'''

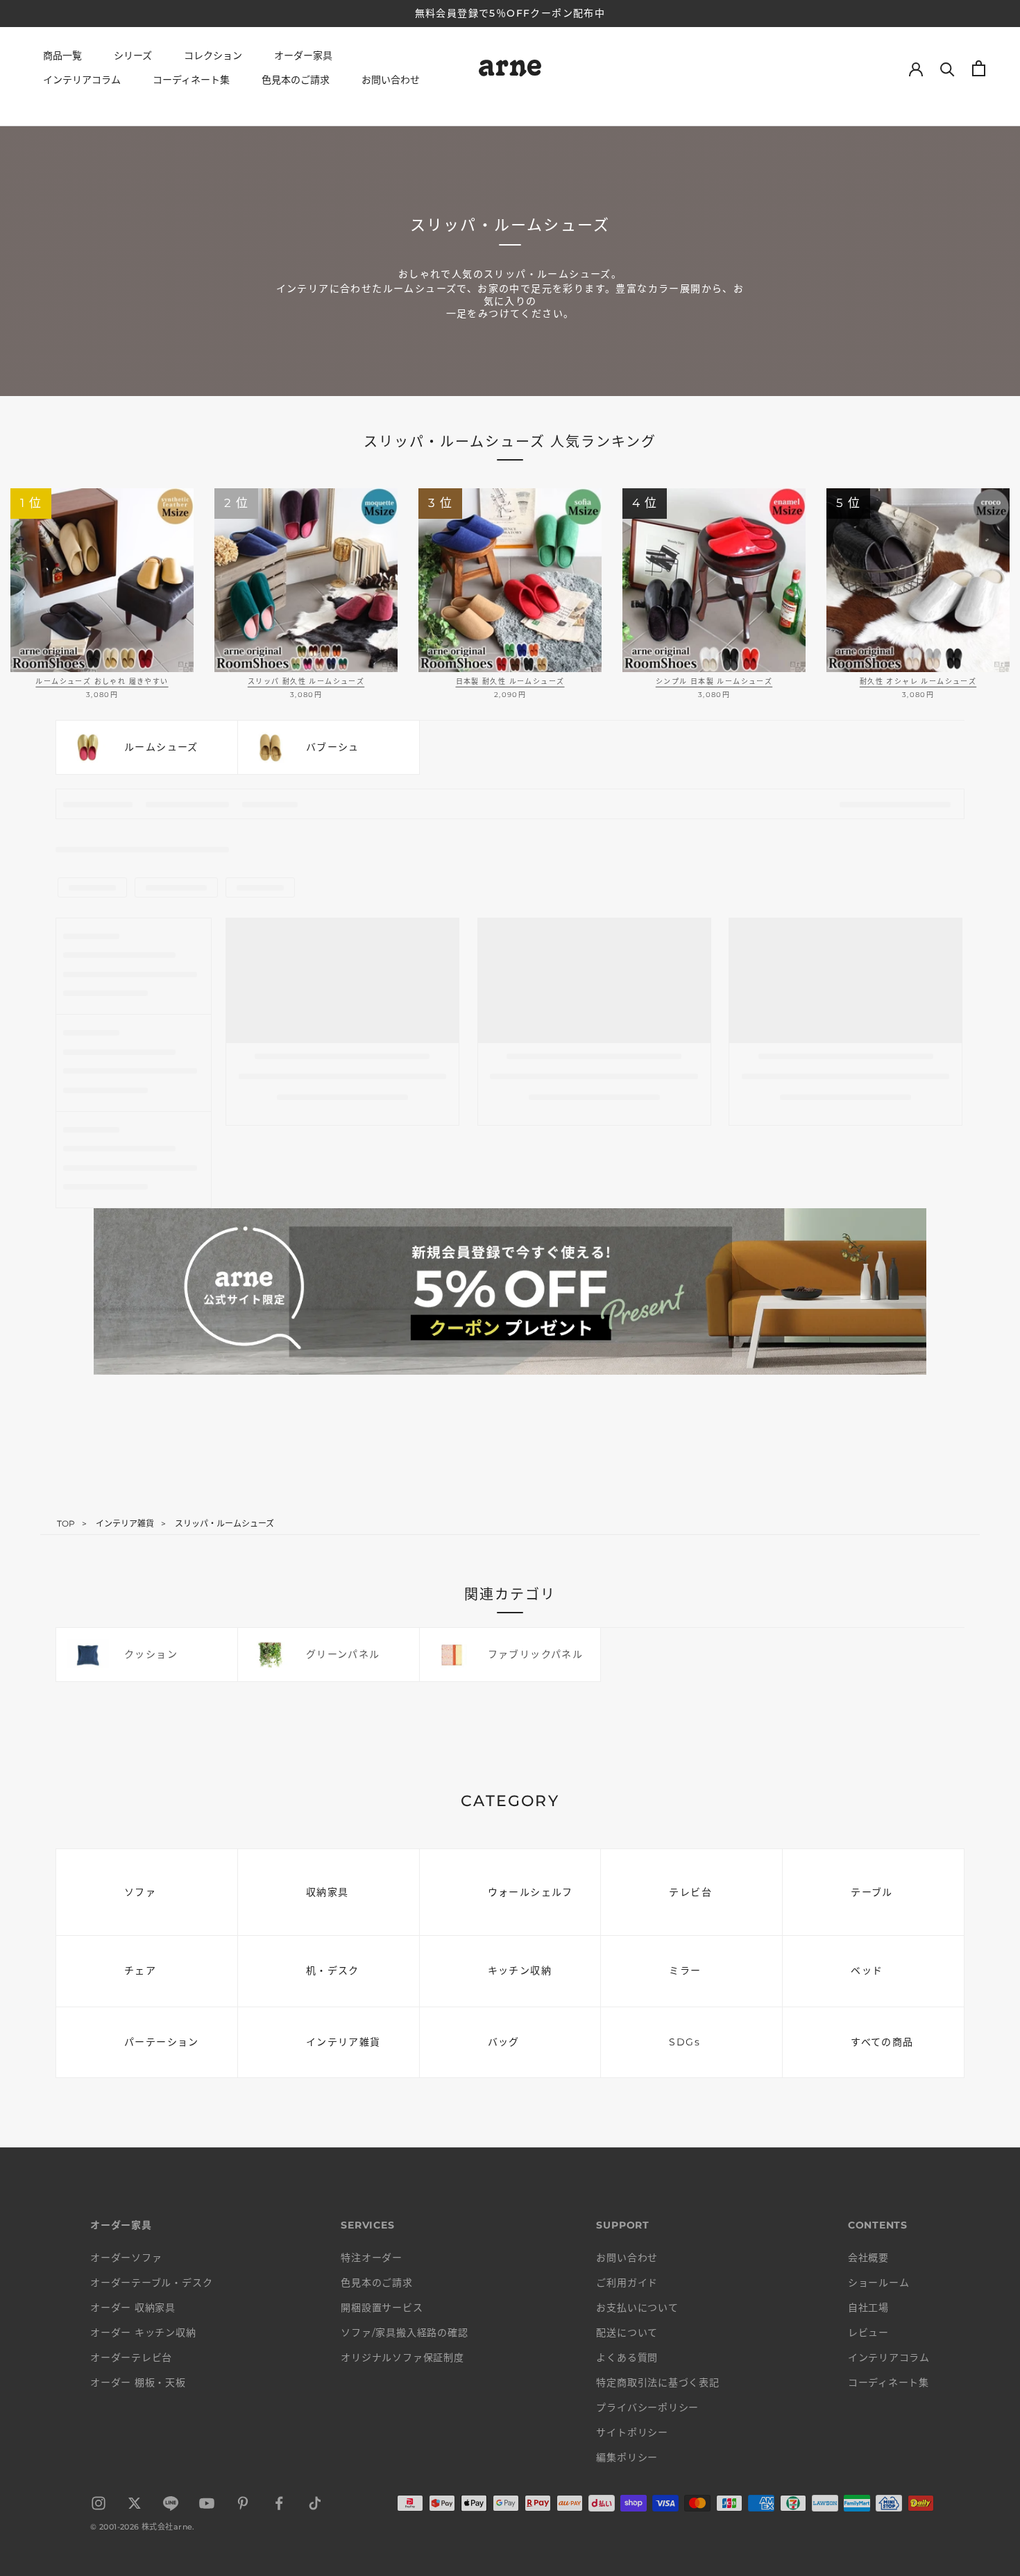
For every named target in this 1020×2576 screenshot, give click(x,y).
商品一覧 (62, 55)
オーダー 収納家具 (133, 2307)
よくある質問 (627, 2357)
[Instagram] (98, 2505)
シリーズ (133, 55)
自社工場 (868, 2307)
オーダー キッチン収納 (143, 2332)
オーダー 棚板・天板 (138, 2382)
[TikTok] (315, 2505)
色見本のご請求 (296, 80)
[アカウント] (916, 68)
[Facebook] (279, 2505)
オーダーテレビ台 (131, 2357)
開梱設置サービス (382, 2307)
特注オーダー (371, 2257)
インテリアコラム (82, 80)
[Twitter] (134, 2505)
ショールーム (879, 2282)
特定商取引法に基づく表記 (657, 2382)
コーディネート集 (191, 80)
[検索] (947, 68)
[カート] (978, 68)
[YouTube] (206, 2505)
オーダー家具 (303, 55)
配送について (627, 2332)
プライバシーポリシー (647, 2407)
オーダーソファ (126, 2257)
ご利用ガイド (627, 2282)
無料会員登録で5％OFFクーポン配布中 (510, 13)
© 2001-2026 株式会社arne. (142, 2527)
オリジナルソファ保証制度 (402, 2357)
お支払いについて (637, 2307)
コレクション (213, 55)
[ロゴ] (510, 70)
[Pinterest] (243, 2505)
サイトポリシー (632, 2432)
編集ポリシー (627, 2457)
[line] (170, 2505)
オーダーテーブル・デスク (151, 2282)
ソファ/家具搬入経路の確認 (404, 2332)
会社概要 (868, 2257)
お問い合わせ (391, 80)
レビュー (868, 2332)
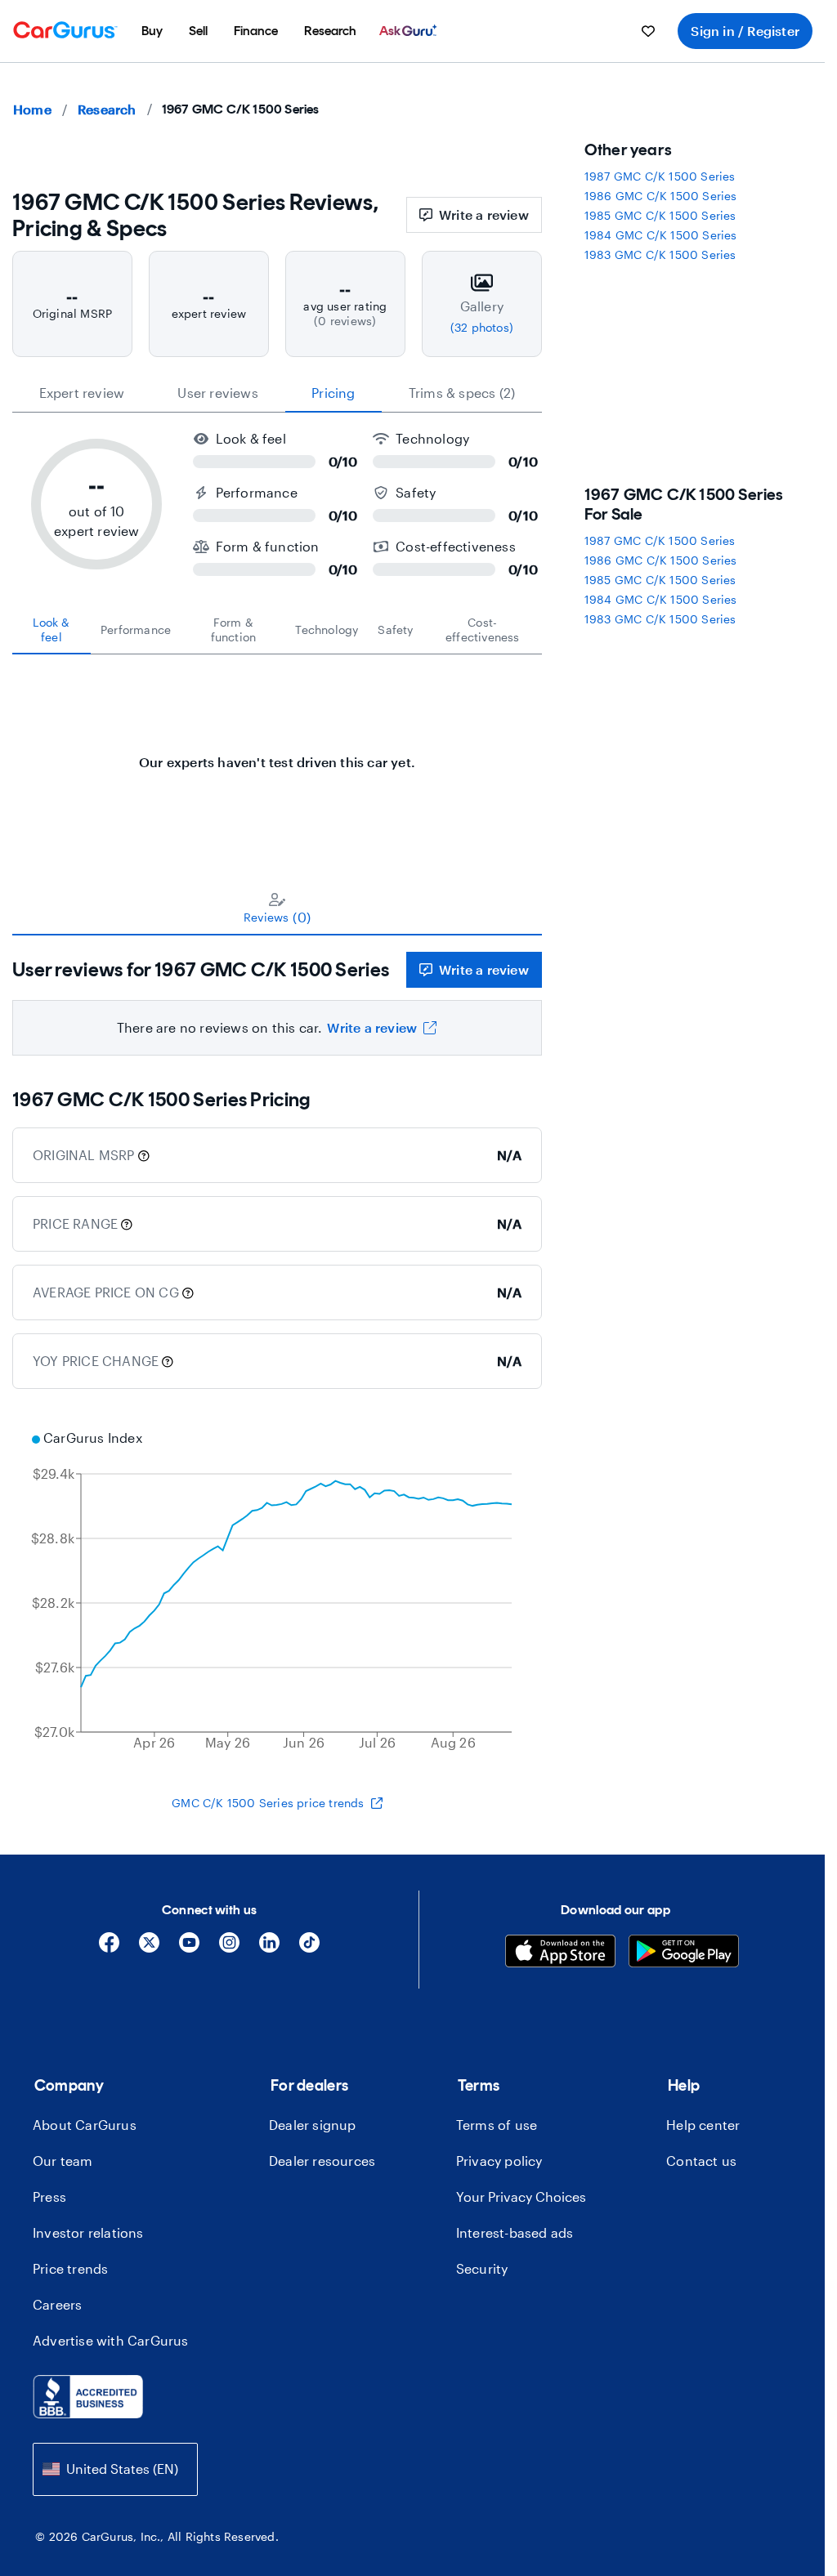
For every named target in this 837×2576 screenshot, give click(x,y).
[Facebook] (109, 1948)
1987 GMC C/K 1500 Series (660, 176)
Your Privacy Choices (521, 2196)
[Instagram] (229, 1948)
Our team (63, 2160)
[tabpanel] (277, 754)
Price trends (70, 2268)
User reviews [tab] (217, 392)
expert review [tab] (82, 392)
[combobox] (115, 2469)
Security (482, 2268)
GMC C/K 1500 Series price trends (268, 1803)
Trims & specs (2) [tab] (462, 392)
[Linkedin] (269, 1948)
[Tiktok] (309, 1948)
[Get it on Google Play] (684, 1953)
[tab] (51, 629)
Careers (57, 2304)
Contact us (701, 2160)
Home (32, 109)
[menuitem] (152, 31)
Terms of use (496, 2124)
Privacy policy (499, 2160)
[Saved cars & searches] (648, 31)
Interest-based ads (515, 2232)
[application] (277, 1592)
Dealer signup (312, 2124)
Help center (703, 2124)
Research (107, 109)
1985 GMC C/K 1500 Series (660, 215)
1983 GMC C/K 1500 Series (660, 254)
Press (49, 2196)
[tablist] (277, 393)
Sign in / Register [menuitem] (745, 30)
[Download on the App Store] (560, 1953)
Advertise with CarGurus (111, 2340)
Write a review (484, 214)
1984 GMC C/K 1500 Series (660, 235)
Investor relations (88, 2232)
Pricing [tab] (333, 392)
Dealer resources (322, 2160)
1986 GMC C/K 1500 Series (660, 196)
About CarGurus (85, 2124)
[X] (149, 1948)
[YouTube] (189, 1948)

'''

**Your instructions**
Retype exactly the lines above, from the one with "プライバシーポリシー (647, 2407)" through the one with "レビュー (868, 2332)", inclusive.

**Output below**
プライバシーポリシー (647, 2407)
オーダーソファ (126, 2257)
ご利用ガイド (627, 2282)
無料会員登録で5％OFFクーポン配布中 (510, 13)
© 2001-2026 株式会社arne. (142, 2527)
オリジナルソファ保証制度 (402, 2357)
お支払いについて (637, 2307)
コレクション (213, 55)
[ロゴ] (510, 70)
[Pinterest] (243, 2505)
サイトポリシー (632, 2432)
編集ポリシー (627, 2457)
[line] (170, 2505)
オーダーテーブル・デスク (151, 2282)
ソファ/家具搬入経路の確認 (404, 2332)
会社概要 (868, 2257)
お問い合わせ (391, 80)
レビュー (868, 2332)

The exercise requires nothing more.